Personal information
- Full name: Sander Johan Christiansen
- Date of birth: 29 April 2001 (age 25)
- Place of birth: Norway
- Height: 1.85 m (6 ft 1 in)
- Positions: Midfielder; left back;

Team information
- Current team: Sarpsborg 08
- Number: 8

Youth career
- Loddefjord
- –2018: Brann
- 2018–2020: Borussia Mönchengladbach

Senior career*
- Years: Team / Apps / (Gls)
- 2020–2022: Borussia Mönchengladbach II / 27 / (0)
- 2022–: Sarpsborg 08 / 70 / (4)

International career^{‡}
- 2016: Norway U15 / 5 / (0)
- 2017: Norway U16 / 7 / (1)
- 2018: Norway U17 / 12 / (0)
- 2019: Norway U18 / 5 / (0)

= Sander Christiansen =

Norwegian footballer (born 2001)

Sander Christiansen (born 29 April 2001) is a Norwegian footballer who plays as a left back for Sarpsborg 08.

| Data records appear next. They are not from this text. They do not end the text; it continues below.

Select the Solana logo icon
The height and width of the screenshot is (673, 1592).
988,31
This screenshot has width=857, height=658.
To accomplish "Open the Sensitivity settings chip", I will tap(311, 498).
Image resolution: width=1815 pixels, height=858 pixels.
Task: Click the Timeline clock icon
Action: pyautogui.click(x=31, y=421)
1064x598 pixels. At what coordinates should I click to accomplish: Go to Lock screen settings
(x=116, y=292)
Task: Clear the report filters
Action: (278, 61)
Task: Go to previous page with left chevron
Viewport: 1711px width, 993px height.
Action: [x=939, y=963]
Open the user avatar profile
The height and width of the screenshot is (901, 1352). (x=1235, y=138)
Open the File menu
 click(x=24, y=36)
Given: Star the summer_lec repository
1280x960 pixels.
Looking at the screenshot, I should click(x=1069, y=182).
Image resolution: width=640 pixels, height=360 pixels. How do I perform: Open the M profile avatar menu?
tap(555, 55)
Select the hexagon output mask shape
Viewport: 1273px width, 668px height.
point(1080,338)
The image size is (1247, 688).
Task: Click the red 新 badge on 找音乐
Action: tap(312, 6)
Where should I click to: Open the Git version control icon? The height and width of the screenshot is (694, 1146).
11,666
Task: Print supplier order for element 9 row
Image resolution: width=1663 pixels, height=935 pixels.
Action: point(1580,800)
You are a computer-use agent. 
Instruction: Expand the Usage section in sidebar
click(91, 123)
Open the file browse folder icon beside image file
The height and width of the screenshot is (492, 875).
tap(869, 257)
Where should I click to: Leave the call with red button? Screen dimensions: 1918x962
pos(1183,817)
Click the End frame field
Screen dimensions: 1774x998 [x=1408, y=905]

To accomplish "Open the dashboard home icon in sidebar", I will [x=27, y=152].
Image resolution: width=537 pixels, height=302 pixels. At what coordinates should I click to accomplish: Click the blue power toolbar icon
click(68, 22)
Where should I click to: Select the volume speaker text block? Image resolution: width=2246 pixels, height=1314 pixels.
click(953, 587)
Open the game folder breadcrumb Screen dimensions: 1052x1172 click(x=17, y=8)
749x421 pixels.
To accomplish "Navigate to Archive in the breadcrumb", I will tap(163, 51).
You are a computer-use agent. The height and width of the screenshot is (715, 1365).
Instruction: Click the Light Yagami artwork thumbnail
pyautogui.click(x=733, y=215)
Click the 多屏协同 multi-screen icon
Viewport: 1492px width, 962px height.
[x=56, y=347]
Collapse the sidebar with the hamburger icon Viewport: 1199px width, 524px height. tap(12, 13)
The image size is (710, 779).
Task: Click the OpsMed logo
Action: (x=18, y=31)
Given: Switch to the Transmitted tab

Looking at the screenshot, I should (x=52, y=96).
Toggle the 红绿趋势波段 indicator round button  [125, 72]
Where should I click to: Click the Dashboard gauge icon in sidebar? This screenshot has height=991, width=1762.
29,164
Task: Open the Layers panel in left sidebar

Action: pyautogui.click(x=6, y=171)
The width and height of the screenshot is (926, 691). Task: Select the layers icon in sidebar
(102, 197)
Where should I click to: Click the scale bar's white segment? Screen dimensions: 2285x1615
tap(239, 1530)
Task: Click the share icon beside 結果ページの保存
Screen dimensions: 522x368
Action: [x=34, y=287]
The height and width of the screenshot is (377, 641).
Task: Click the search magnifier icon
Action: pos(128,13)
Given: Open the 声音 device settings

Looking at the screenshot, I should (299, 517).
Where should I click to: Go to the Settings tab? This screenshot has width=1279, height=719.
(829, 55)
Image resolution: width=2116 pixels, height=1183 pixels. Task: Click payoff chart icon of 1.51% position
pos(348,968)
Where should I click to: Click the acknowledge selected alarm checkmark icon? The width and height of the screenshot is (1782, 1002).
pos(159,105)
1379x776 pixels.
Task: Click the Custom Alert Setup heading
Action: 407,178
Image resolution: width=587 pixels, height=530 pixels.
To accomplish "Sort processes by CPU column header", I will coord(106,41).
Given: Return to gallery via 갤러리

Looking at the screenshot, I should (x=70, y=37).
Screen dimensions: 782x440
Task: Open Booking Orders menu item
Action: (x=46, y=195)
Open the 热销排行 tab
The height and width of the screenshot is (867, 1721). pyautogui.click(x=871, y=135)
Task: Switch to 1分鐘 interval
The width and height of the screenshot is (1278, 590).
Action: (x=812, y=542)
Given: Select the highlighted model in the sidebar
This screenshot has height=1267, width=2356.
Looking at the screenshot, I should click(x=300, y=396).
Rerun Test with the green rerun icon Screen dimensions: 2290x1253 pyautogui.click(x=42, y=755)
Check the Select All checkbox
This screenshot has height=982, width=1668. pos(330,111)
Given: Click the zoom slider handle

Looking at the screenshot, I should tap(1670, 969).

Hailing from Godvik in Bergen's borough of Laksevåg, he started his youth career in Loddefjord IL before joining SK Brann's academy. In 2018, he was discovered by several foreign clubs after playing for Norway U16 and U17. He did not have a professional contract with Brann, and could thus freely join an academy abroad. He chose Borussia Mönchengladbach, moving there after the 2018 UEFA European Under-17 Championship. In 2020 he progressed from their youth team to Borussia Mönchengladbach II in the Regionalliga.

In the summer of 2022, he moved home from Germany. He first trained with his former club SK Brann as well as Åsane, but signed for Sarpsborg 08 in Eastern Norway. His start in Sarpsborg 08 was very slow, with Christiansen not playing a single game in 2022, but during 2023 he was repurposed from a midfielder to left back. He renewed his contract at the end of the year. He scored his first Eliteserien goals against Lillestrøm in September 2023.